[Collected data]
--------

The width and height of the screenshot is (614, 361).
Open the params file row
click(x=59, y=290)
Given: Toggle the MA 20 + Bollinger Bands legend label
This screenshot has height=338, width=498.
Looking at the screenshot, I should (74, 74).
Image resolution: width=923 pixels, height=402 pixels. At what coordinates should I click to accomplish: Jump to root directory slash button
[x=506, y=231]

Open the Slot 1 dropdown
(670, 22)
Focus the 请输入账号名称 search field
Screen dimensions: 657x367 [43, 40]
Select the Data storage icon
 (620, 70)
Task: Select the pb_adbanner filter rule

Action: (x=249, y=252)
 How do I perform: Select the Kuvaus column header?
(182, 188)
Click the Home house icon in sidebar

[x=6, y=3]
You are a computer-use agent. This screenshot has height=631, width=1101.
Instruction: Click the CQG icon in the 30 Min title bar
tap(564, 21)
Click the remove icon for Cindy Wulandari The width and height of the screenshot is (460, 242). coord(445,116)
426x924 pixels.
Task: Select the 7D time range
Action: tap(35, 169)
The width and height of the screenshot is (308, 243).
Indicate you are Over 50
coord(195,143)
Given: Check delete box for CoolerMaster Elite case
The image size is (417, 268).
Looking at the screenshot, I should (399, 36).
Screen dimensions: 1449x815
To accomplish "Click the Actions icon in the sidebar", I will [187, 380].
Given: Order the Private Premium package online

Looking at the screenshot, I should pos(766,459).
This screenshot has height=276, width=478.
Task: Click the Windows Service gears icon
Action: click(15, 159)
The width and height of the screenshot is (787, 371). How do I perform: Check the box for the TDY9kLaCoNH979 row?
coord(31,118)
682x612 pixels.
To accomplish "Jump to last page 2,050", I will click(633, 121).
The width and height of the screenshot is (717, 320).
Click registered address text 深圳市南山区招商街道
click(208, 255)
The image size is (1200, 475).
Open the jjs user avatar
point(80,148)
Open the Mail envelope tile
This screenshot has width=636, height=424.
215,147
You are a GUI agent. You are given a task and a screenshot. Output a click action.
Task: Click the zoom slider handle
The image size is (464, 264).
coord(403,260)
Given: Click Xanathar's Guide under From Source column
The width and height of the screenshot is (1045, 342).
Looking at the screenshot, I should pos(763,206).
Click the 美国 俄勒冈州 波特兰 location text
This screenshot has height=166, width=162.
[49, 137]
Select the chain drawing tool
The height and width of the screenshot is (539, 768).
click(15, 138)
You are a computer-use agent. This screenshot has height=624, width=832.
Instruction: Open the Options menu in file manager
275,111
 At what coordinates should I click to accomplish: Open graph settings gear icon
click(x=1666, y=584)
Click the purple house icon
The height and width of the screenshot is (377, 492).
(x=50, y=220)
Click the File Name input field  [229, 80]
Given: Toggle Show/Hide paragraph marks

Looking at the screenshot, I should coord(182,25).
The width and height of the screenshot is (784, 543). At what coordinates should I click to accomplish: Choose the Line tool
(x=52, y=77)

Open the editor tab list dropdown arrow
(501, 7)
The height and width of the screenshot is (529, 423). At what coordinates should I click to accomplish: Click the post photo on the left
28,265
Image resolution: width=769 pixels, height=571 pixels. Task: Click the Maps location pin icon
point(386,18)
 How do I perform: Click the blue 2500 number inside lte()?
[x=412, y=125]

--------

Look above for the line holding "Open the jjs user avatar", then set down exactly that line and every line after it up to and including the line holding "Click the 美国 俄勒冈州 波特兰 location text", with nothing else.

Open the jjs user avatar
point(80,148)
Open the Mail envelope tile
This screenshot has width=636, height=424.
215,147
You are a GUI agent. You are given a task and a screenshot. Output a click action.
Task: Click the zoom slider handle
The image size is (464, 264).
coord(403,260)
Given: Click Xanathar's Guide under From Source column
The width and height of the screenshot is (1045, 342).
Looking at the screenshot, I should pos(763,206).
Click the 美国 俄勒冈州 波特兰 location text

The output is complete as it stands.